CBS Corp. (NYSE:CBSC) launched CBS All Access over 2 years ago for less than $6 per month. At that time the service live-streamed in selected markets and compared to streaming content providers like Netflix Inc. (NASDAQ:NFLXC) and Hulu, which is jointly owned by The Walt Disney Co. (NYSE:DISC) and others, CBS offered very little impressive programming.
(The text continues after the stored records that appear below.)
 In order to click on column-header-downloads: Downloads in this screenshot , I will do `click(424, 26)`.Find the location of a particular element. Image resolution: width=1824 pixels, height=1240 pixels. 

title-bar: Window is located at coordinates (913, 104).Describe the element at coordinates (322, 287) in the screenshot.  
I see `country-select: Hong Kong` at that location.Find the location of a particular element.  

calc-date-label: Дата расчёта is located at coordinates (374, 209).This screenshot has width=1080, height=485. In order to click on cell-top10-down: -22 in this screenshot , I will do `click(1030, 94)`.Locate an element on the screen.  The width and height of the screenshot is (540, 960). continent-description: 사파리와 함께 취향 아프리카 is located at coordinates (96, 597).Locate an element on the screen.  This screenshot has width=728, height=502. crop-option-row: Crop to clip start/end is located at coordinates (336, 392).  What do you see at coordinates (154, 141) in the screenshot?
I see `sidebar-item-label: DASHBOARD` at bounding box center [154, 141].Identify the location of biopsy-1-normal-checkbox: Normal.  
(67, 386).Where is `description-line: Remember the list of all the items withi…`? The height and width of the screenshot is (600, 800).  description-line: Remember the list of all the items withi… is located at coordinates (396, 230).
That was then. Now, live station feeds of CBS All Access content are available across almost the entire U.S. including full seasons of shows like NCIS. The network is even set to offer a new edition of Star Trek on the platform and soon, Sunday and Thursday NFL games.
Risk Versus Reward
This philosophy has involved some risk. CBS elected not to join in on AT&T Inc.’s (NYSE:TB) DirecTV Now in November. It has yet to sign a deal with DISH Network Corp.’s (NASDAQ:DISHB) Sling TV and is also not part of Hulu, despite the fact Hulu plans to launch a cable-style streaming package early this year.
So far CBS All Access has about 1.2 million paying subscribers of which 10-15% pay for the $9.99 ad-free option. CBS projects about 4 million paid subscribers by 2020.
Many believe the go-it-alone philosophy of CBS All Access waters down the network’s negotiating leverage. Some cable operators suggest that if CBS won’t play ball, all they have to do is give their subscribers a modestly-priced free year of CBS All Access programming.
Charter Communications Inc. (NASDAQ:CHTRC) and Comcast Corp. (NASDAQ:CMCSAC) are two of the big names that see CBS weakening its position. Others point out that pushing people away from traditional pay-tv could hurt their bottom line as well.
Problems For Streamers
For both consumers who want to become cord-cutters and providers, like CBS that want to attract them, there are still many issues and problems to be resolved before widespread adoption happens.
The problems range from obtaining a quality internet connection, sharing that connection (more equipment), choosing providers and deciding which of a myriad set-top and other devices to use to connect your television to the internet.
It doesn’t take long to sign up for enough of the available services to find yourself spending more as a cord-cutter than you did subscribing to conventional pay TV.
Sorting It All Out
CBS has a lot to sort out. In addition to deciding how it will monetize content, the network has to decide whether it can attract enough subscribers to justify its continuing snub of bigger players.
Then there are the local stations, which currently receive about 10% of CBS All Access subscription fees. Those affiliates are likely to demand a bigger slice of the pie, especially if the service continues to grow and achieve success.